23 Aralık 2017

The Killing of a Sacred Deer


yav salak saçma bir film ama lobster'a göre daha akıcıydı bence. en azından saçmalığı daha bütüncüldü. hepsi saçma, hepsi bir kafanın ürünü, ona lafım yok. adamın tarzı bu, özel dialog tasarlamış, bir taraftan komik aslında, türüne komedi yazmamışlar ama ben gülerek izledim. gerginlik ve korku ögelerini gizemle yoğurtmuş. aslında güzel fikir denebilir ama bir mantık aramaya başlayınca ki insan arıyor yani, o vakit olmuyor işte. sınırları zorlayıp hem de kendince bir mantığı olan iş yapmak bu kadar zor mu? ikisi bir olmuyor bir türlü, sonra yok efendim akla uygun olmamayı matah bir şey zannedip ona göre sanat filmi ayrımı yapıyorlar. ben yemem öyle şeyleri, üstelik pis yunan bir yönetmene de milliyetçi duygularımı kabartmadan olmazdı. yürüsün gitsin.

--- spoiler ---

.yürüyen merdivene kitlediği kamera, ağır hareketli kameralar en iyi çekimleriydi. müzikler her türlü boktandı. özenle seçilmiş, seyirciyi rahatsız edelim, korku filmi olduğu belli olsun. hem korku hem sanat olsun, salak saçma bir şey olsun. 

.doğru düzgün geren ama rahatsız etmeyen bir müzik yok muydu peki? müzik de değil aslında efekt gibi bir şey. her neyse benzer salaklığı çok iyi filmlerde devamlı görüyorum kim bunları şekillendiriyorsa kafasını tokatlamak isterdim.

.hikaye basit ama nedeni yok, alkolik bir cerrahın masasında kalan adamın çocuğu adamdan intikam alıyor. ilkin salak saçma bir ilişki olarak başlıyor. çocuk tipi zaten rahatsız bir tip, daha sonra ailesi ile tanıştırma. kızı ile yakınlaşmalar, salak saçma koltuk altı kılı muhabbetleri falan derken işler çığrından çıkıyor.

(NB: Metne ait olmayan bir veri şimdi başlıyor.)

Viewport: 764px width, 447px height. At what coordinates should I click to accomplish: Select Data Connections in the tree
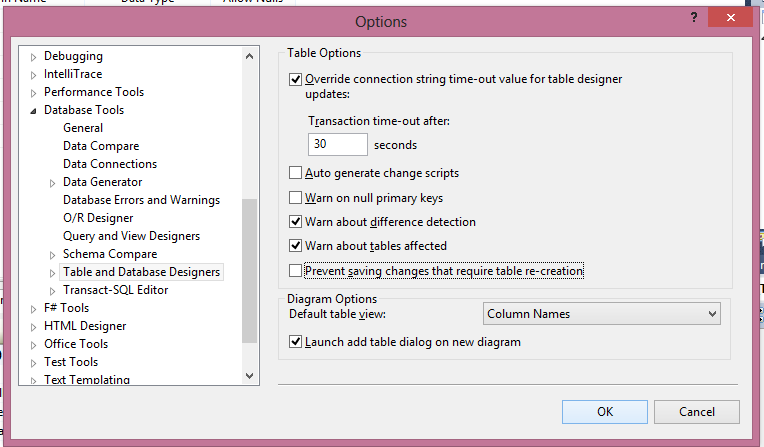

.ailesinden birini seçip öldürmezse hepsi ölecek, bütün tıp seferber oluyor ama hastalıklarını bulamıyorlar. ailesinin hepsi hasta olması gerekiyordu. karısı hasta olmadı, onu da unuttular resmen.

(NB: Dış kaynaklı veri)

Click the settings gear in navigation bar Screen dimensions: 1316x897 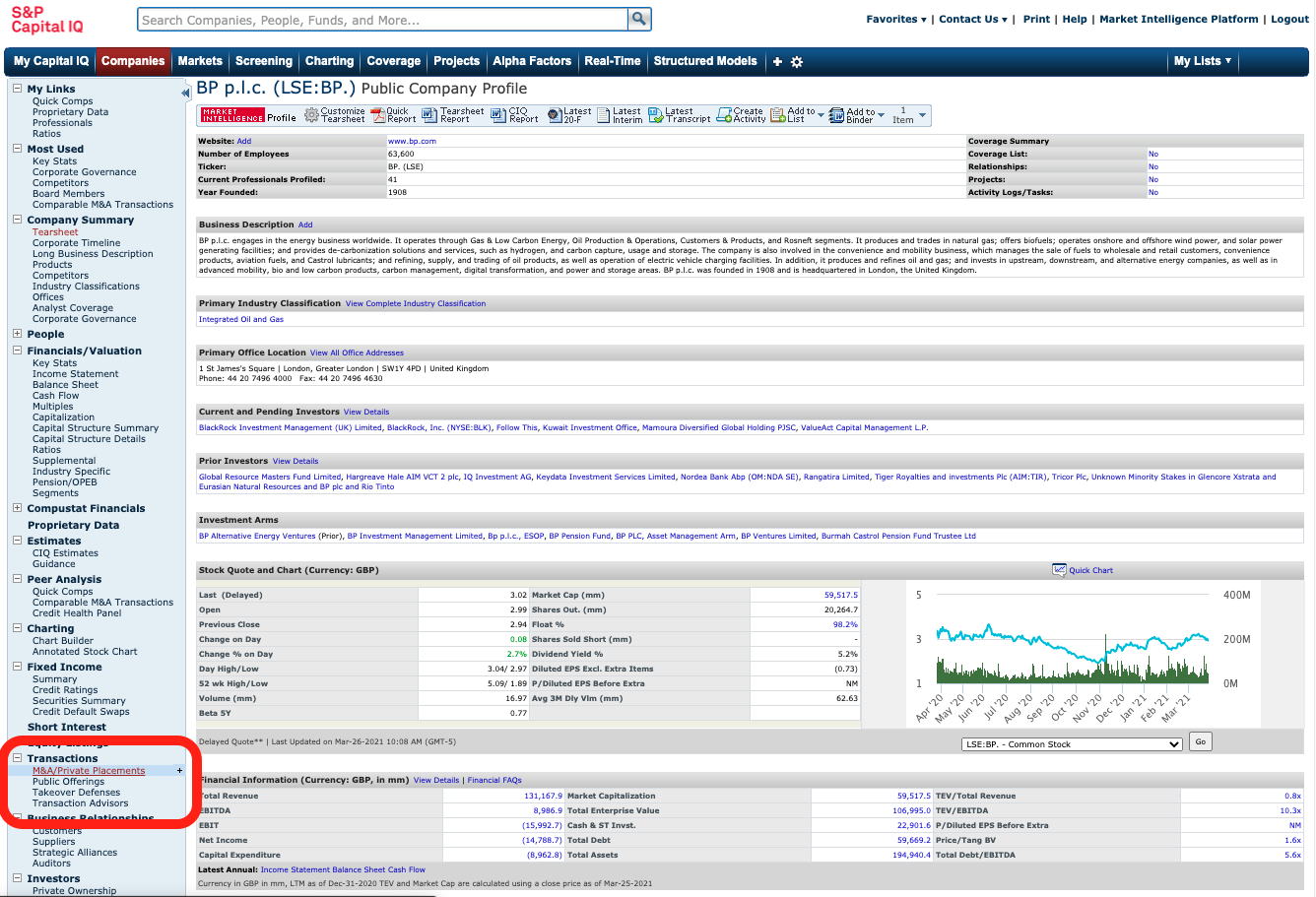[797, 62]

.veledin gözünden kan gelmeye başlayınca adam dizdi bunları odaya aldı eline tüfeği döne döne ateş etti, rastgele birini öldürünce seçim zorluğunu yaşamamış oldu ama yaşamı hak eden tabii ki en küçükleri idi. bunu da çarpıcılık adına yapmışlar.

.zaten hastayken numara yapıyor diye sert davranmaları sonra sır vereceğim diye babasının aletini sıvazladığı hikayeyi anlatması tam bir sanat filmi edasıydı. anasını babasını karıştırmadan sanat olmuyor. yıldız olmak için çarpık ilişki şart!

.her neyse detaylar böyle, genelinde takılmadan konuşmalar. mimiksiz gergin dialoglar. böyle böyle ağırdan akıyor film işte. akışı daha makul, yine de bir yarım saat uzatması söz konusu. 

.doktor olarak ölmesi gereken bir insanı bayıltıp öldürmesini beklersin. hepsine ölüm korkusu yaşatıp dizmesi falan çok saçmaydı. çarpıcılığına sokayım yani yine rastgele seçsin ama bayıltıp da yapsın. fazla sanat böyle oluyor işte.